▶ [EXTRACTED MATERIAL]
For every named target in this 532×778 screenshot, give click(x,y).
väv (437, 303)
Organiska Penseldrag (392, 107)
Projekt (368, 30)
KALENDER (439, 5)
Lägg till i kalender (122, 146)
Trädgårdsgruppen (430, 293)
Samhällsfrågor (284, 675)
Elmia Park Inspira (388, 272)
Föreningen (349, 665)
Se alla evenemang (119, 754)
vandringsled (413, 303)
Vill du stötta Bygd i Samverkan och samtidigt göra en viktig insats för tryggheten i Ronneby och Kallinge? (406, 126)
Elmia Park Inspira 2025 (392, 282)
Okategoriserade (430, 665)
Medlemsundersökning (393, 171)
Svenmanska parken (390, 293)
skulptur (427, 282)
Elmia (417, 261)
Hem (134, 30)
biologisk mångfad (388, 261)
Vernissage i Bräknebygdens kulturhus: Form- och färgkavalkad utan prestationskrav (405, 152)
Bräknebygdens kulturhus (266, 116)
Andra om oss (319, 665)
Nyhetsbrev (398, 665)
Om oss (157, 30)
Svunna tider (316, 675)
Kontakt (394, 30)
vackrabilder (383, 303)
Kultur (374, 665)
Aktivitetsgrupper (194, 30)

---

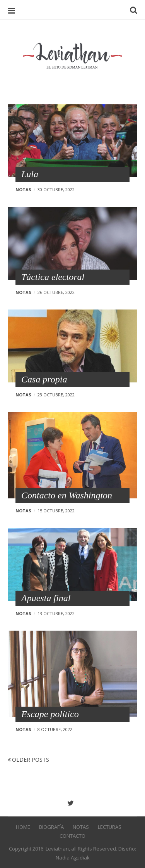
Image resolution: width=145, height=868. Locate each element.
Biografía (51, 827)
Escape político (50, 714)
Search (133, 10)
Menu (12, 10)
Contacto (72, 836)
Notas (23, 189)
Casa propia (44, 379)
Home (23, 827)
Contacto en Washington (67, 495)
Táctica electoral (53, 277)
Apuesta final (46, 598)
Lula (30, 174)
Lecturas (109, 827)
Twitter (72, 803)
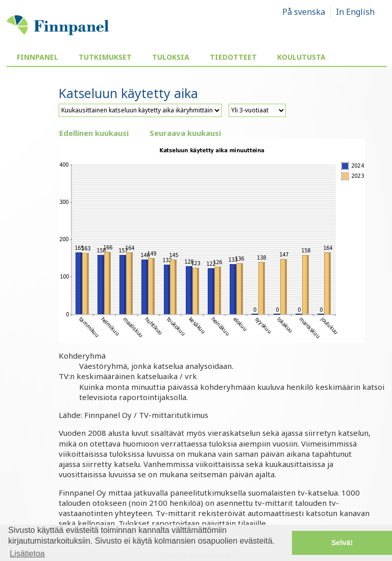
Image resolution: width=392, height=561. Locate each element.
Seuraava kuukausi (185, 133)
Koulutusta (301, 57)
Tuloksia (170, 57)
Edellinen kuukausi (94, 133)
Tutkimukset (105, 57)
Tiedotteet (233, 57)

...

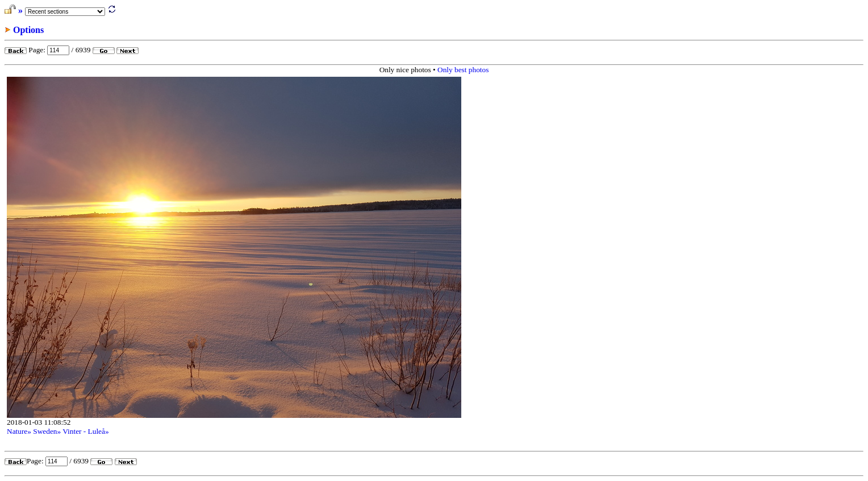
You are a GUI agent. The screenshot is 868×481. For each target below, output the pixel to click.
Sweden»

▶ [WRITTEN EXERCISE] Rewrite the rows in the stretch from "Home (23, 827)" through "Tutkimukset (105, 57)", replacing "kuukausi" with "viikko" and leaving everything else unchanged. Omit the pictures from your answer.

▶ [RESPONSE TO THE EXERCISE]
Home (23, 827)
Contacto en Washington (67, 495)
Táctica electoral (53, 277)
Apuesta final (46, 598)
Lula (30, 174)
Lecturas (109, 827)
Twitter (72, 803)
Image resolution: width=392, height=561. Locate each element.
Seuraava viikko (185, 133)
Koulutusta (301, 57)
Tuloksia (170, 57)
Edellinen viikko (94, 133)
Tutkimukset (105, 57)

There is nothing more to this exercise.